15. Bu kapsamda özellikle Anayasa Mahkemesini yanıltmak amacıyla gerçek olmayan maddi vakıalara dayanılması veya bu nitelikte bilgi ve belge sunulması, başvurunun değerlendirilmesi noktasında esaslı olan bir unsur hakkında bilgi verilmemesi, başvurunun değerlendirilmesi sürecinde vuku bulan ve söz konusu değerlendirmeyi etkileyecek nitelikte yeni ve önemli gelişmeler hakkında Anayasa Mahkemesinin bilgilendirilmemesi suretiyle başvuru hakkında doğru bir kanaat oluşturulmasının engellenmesi, medeni ve meşru eleştiri sınırları saklı kalmak kaydıyla bireysel başvuru amacıyla bağdaşmayacak surette hakaret, tehdit veya tahrik edici bir üslup kullanılması, söz konusu başvuru yolu kapsamında ihlalin tespiti ile ihlal ve sonuçlarının ortadan kaldırılmasına ilişkin amaçla bağdaşmayacak surette içeriksiz bir başvuruda bulunulması durumunda başvuru hakkının kötüye kullanıldığı kabul edilebilecektir (S.Ö., § 29; Mehmet Güven Ulusoy [GK], B. No: 2013/1013, 2/7/2015, § 32; Osman Sandıkçı, B. No: 2013/6297, 10/3/2016; Selman Kapan ve diğerleri, B. No: 2013/7302, 20/4/2016).

2. İlkelerin Uygulanması

a. Başvurucular Kerim Yavuz, Besi Yavuz, Naif Yavuz ve Naim Yavuz Yönünden

16. Başvurucuların aynı davaya ilişkin 25/12/2019 tarihinde 2020/431 numaralı başvuruda bulunmalarına rağmen aynı ihlal iddiaları hakkında 20/12/2019 tarihinde 2020/635 numara ile mükerrer başvuruda bulundukları değerlendirilmiştir. Van İdare Mahkemesi havalesi ile gönderilen başvurulardan 20/12/2019 tarihli başvurunun Anayasa Mahkemesine 25/12/2019 tarihli başvurudan daha sonra ulaştığı tespit edilmiştir. Başvurucuların 2020/431 numaralı başvuruları sonucunda makul sürede yargılanma hakkının ihlal edildiğine ve tazminat ödenmesine karar verilmiştir.

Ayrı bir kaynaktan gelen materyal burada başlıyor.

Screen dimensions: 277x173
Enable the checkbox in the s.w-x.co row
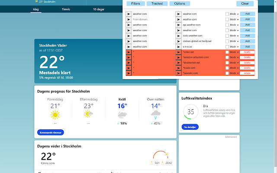(x=227, y=46)
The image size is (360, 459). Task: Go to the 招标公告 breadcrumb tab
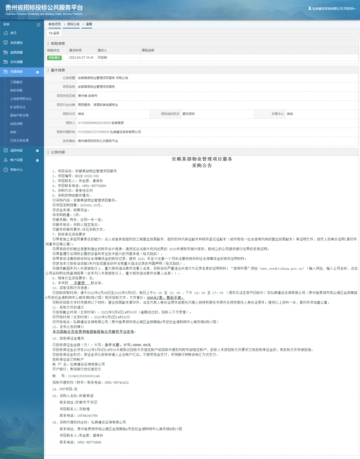click(73, 24)
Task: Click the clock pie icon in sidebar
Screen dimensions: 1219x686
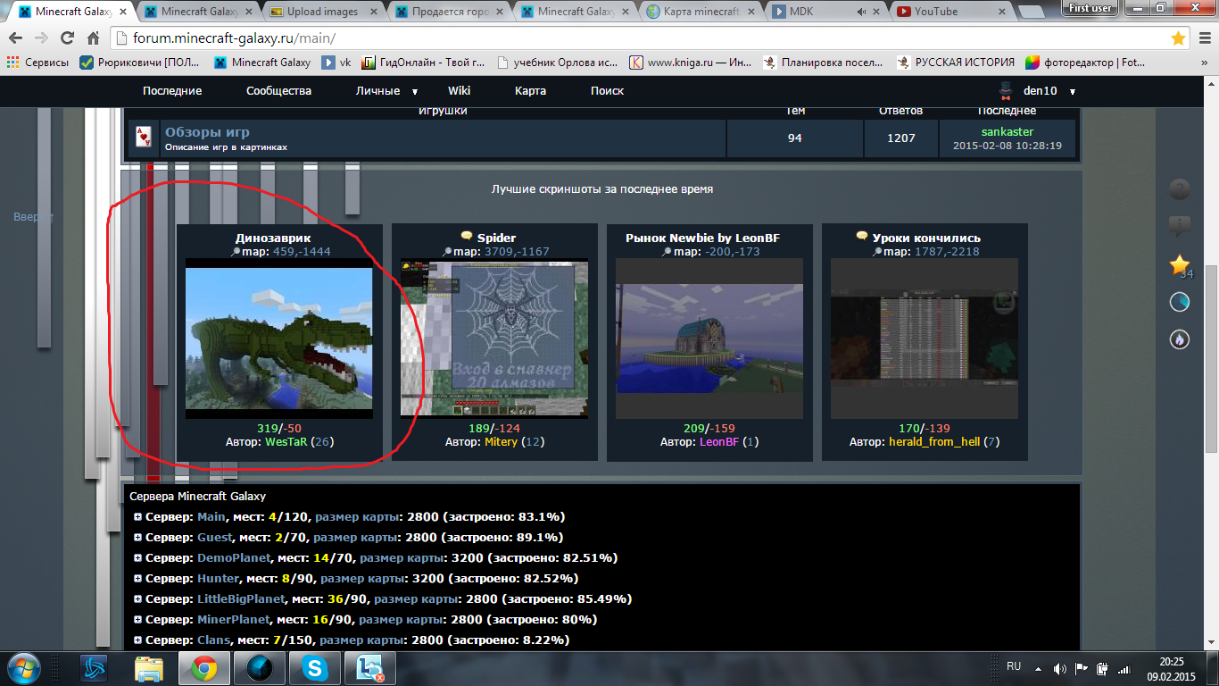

17. Başvurunun değerlendirilmesini etkileyecek nitelikteki bir konuda bilgi verilmeyerek Anayasa Mahkemesini yanıltıcı, mükerrer tazminat ödenmesine yol açabilecek bir davranışın ortaya konduğu anlaşılmaktadır (Abdurrehman Uray, B. No: 2013/6140, 5/11/2014, § 38).

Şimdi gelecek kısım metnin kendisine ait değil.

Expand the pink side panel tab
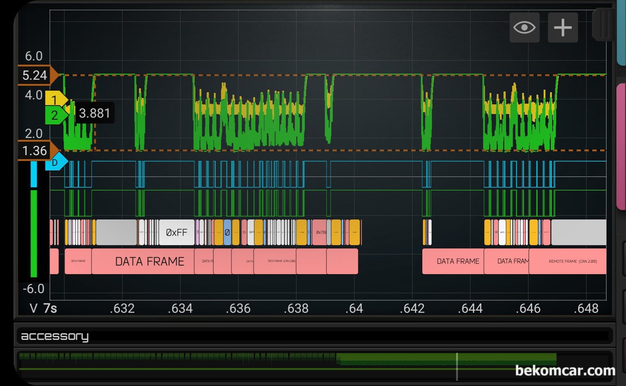 pyautogui.click(x=621, y=146)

18. Açıklanan gerekçelerle başvurunun başvuru hakkının kötüye kullanımı nedeniyle reddine ve 6216 sayılı Kanun'un 51. maddesi uyarınca başvurucular aleyhine takdiren müştereken 2.000 TL disiplin para cezasına hükmedilmesine karar verilmesi gerekir.

b. Başvurucu Haydar Duru Yönünden

19. Başvuruculardan Haydar Duru 8/10/2019 tarihinde vefat etmiştir. Buna rağmen Av. Dincel Arslan, 20/12/2019 ve 25/12/2019 tarihlerinde Haydar Duru'nun anayasal haklarının ihlal edildiği iddiasıyla bireysel başvuru yapmış, başvuru formunda da Haydar Duru'nun ölümünden bahsetmemiştir.

20. Kamu gücü tarafından hakkı ihlal edilen kişinin bireysel başvuru yapmadan önce ölmesi durumunda ölen kişi adına bir başkası tarafından bireysel başvuru yapma imkânı bulunmamaktadır (Abdurrehman Uray, B. No: 2013/6140, 5/11/2014, § 30).

21. Açıklanan gerekçelerle başvuru tarihinden önce vefat etmiş başvurucu adına vekâlet ilişkisi sona ermiş olan avukat tarafından yapılan bireysel başvurunun başvuru hakkının kötüye kullanımı nedeniyle reddine karar verilmesi gerekir.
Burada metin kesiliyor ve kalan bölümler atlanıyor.